#### Selected passage
++++++
Surgeon Training in Telerobotic Surgery via a Hardware-in-the-Loop Simulator

1Department of Mechanical Engineering, University of Illinois, Urbana, IL 61801, USA
2Department of Electrical and Computer Engineering, University of Virginia, Charlottesville, VA 22903, USA
3Department of Electrical and Computer Engineering, University of Illinois, Urbana, IL 61801, USA
4Department of Industrial and Enterprise Systems Engineering, University of Illinois, Urbana, IL 61801, USA

Correspondence should be addressed to Xiao Li; ude.sionilli@61iloaix

Received 6 January 2017; Revised 4 April 2017; Accepted 14 May 2017; Published 3 August 2017

Academic Editor: Qing Shi

Copyright © 2017 Xiao Li et al. This is an open access article distributed under the Creative Commons Attribution License, which permits unrestricted use, distribution, and reproduction in any medium, provided the original work is properly cited.

Abstract

This work presents a software and hardware framework for a telerobotic surgery safety and motor skill training simulator. The aims are at providing trainees a comprehensive simulator for acquiring essential skills to perform telerobotic surgery. Existing commercial robotic surgery simulators lack features for safety training and optimal motion planning, which are critical factors in ensuring patient safety and efficiency in operation. In this work, we propose a hardware-in-the-loop simulator directly introducing these two features. The proposed simulator is built upon the Raven-II™ open source surgical robot, integrated with a physics engine and a safety hazard injection engine. Also, a Fast Marching Tree-based motion planning algorithm is used to help trainee learn the optimal instrument motion patterns. The main contributions of this work are (1) reproducing safety hazards events, related to da Vinci™ system, reported to the FDA MAUDE database, with a novel haptic feedback strategy to provide feedback to the operator when the underlying dynamics differ from the real robot’s states so that the operator will be aware and can mitigate the negative impact of the safety-critical events, and (2) using motion planner to generate semioptimal path in an interactive robotic surgery training environment.
++++++
#### Recorded data
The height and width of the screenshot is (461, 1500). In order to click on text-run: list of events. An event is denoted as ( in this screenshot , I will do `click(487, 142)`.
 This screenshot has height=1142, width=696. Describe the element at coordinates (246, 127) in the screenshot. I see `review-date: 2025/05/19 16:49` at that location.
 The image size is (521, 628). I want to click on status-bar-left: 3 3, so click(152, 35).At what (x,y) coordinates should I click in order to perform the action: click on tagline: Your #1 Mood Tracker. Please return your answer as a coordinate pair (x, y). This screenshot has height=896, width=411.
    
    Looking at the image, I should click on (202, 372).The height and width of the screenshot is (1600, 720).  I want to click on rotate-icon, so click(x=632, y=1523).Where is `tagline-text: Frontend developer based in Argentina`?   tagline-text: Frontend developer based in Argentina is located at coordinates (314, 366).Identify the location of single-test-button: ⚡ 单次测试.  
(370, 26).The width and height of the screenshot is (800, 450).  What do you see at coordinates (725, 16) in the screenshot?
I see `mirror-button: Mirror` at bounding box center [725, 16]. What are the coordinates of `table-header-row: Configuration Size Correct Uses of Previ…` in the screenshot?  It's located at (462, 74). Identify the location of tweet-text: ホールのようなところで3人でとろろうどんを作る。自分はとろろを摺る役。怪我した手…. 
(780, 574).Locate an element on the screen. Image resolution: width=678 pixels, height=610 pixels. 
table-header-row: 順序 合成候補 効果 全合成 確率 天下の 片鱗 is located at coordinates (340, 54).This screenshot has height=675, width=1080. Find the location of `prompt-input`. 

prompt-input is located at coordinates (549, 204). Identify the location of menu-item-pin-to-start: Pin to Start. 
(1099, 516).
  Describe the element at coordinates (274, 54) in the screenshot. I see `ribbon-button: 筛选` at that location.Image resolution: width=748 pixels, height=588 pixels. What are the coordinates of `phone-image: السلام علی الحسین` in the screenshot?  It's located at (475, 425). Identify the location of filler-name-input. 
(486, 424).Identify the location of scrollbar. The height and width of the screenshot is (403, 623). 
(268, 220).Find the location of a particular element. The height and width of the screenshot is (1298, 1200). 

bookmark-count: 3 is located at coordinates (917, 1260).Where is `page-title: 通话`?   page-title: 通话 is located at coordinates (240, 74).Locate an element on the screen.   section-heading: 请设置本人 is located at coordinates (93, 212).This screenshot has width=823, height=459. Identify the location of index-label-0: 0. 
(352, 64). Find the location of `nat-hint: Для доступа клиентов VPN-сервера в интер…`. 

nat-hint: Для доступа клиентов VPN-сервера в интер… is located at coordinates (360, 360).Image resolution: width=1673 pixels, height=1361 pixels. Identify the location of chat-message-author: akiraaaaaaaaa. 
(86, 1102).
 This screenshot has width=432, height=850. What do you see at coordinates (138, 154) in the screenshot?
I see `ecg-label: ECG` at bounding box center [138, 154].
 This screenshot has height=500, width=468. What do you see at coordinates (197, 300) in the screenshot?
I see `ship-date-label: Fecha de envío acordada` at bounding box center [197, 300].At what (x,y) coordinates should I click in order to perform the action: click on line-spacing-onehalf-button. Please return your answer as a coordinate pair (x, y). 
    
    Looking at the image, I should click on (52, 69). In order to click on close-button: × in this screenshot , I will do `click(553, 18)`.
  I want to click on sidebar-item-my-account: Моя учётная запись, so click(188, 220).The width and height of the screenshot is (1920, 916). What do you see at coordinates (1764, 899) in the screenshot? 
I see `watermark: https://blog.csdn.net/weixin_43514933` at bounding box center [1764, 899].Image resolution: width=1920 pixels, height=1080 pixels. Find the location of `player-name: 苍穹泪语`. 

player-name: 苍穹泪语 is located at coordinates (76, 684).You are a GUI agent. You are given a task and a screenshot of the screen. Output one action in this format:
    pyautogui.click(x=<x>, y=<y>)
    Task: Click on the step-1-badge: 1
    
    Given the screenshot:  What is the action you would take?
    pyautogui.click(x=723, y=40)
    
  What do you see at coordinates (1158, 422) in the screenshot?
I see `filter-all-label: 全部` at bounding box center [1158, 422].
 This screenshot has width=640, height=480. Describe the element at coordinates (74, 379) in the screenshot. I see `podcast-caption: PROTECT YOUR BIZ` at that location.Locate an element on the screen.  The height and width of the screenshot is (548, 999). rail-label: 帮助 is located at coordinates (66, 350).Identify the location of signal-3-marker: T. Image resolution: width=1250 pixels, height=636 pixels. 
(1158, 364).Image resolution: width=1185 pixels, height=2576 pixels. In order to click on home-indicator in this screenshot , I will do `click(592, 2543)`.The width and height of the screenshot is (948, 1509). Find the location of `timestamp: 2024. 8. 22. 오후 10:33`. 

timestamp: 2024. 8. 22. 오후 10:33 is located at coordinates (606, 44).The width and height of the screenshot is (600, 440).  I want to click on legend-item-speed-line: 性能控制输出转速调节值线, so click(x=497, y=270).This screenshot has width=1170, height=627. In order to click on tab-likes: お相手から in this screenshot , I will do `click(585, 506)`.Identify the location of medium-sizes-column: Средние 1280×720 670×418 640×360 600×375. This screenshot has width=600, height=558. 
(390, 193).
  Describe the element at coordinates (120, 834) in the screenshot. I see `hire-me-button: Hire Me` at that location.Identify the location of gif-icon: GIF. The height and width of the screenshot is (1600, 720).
++++++
#### What you will do
In the article on telerobotic surgery training above, condense the paragraph that begins "This work presents a software and hardware framework" into a short bulleted list that keeps its main facts.

#### Result of the task
- The work presents a software and hardware framework for a simulator that trains telerobotic surgery safety and motor skills.
- Existing commercial robotic surgery simulators lack safety training and optimal motion planning, both critical to patient safety and efficient operation.
- The proposed hardware-in-the-loop simulator adds both features. It is built on the Raven-II™ open source surgical robot and integrated with a physics engine and a safety hazard injection engine.
- A Fast Marching Tree-based motion planning algorithm helps trainees learn optimal instrument motion patterns.
- First contribution: it reproduces da Vinci™-related safety hazard events reported to the FDA MAUDE database. A new haptic feedback strategy alerts the operator when the underlying dynamics differ from the real robot's states, so the operator can mitigate safety-critical events.
- Second contribution: a motion planner generates semioptimal paths in an interactive robotic surgery training environment.